### Exercise objective
Please write out the material below, starting at the line that contains "The height and width of the screenshot is (945, 1680)." and ending at the line that contains "Action: pos(1146,9)", both lines included, with every line reproduced unchanged and nothing else.
━━ Stored data ━━
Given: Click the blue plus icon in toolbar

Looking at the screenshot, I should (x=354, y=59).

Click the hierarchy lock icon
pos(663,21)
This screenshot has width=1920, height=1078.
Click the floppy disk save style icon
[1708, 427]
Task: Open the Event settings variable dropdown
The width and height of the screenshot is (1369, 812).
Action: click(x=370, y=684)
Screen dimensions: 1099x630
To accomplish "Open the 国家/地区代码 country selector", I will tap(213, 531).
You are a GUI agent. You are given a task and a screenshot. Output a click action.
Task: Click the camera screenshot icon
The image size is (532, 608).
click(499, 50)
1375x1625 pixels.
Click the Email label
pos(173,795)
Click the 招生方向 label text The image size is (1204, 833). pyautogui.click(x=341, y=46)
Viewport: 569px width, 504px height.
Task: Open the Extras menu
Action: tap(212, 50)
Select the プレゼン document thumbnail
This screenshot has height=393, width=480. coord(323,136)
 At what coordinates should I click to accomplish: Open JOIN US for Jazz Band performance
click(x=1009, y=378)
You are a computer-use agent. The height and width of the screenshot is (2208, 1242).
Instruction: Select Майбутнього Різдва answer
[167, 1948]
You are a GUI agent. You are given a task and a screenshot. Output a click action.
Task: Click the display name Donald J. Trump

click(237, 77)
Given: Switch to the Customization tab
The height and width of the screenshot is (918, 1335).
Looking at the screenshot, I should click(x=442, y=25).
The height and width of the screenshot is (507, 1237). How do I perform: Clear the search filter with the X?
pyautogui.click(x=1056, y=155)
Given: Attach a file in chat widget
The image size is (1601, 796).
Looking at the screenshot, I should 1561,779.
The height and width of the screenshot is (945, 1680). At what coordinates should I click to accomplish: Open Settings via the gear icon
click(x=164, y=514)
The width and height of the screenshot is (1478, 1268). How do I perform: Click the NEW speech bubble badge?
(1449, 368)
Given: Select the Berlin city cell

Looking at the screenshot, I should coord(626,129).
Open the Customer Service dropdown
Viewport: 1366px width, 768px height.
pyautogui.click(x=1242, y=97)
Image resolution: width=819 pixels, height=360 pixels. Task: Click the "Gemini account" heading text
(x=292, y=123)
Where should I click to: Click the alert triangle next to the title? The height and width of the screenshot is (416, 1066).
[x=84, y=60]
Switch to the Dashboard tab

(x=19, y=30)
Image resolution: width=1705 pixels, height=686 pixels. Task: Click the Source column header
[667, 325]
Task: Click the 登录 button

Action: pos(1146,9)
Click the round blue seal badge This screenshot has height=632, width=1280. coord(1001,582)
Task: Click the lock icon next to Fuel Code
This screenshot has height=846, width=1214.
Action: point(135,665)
━━━
### Written solution
The height and width of the screenshot is (945, 1680). At what coordinates should I click to accomplish: Open Settings via the gear icon
click(x=164, y=514)
The width and height of the screenshot is (1478, 1268). How do I perform: Click the NEW speech bubble badge?
(1449, 368)
Given: Select the Berlin city cell

Looking at the screenshot, I should coord(626,129).
Open the Customer Service dropdown
Viewport: 1366px width, 768px height.
pyautogui.click(x=1242, y=97)
Image resolution: width=819 pixels, height=360 pixels. Task: Click the "Gemini account" heading text
(x=292, y=123)
Where should I click to: Click the alert triangle next to the title? The height and width of the screenshot is (416, 1066).
[x=84, y=60]
Switch to the Dashboard tab

(x=19, y=30)
Image resolution: width=1705 pixels, height=686 pixels. Task: Click the Source column header
[667, 325]
Task: Click the 登录 button

Action: pos(1146,9)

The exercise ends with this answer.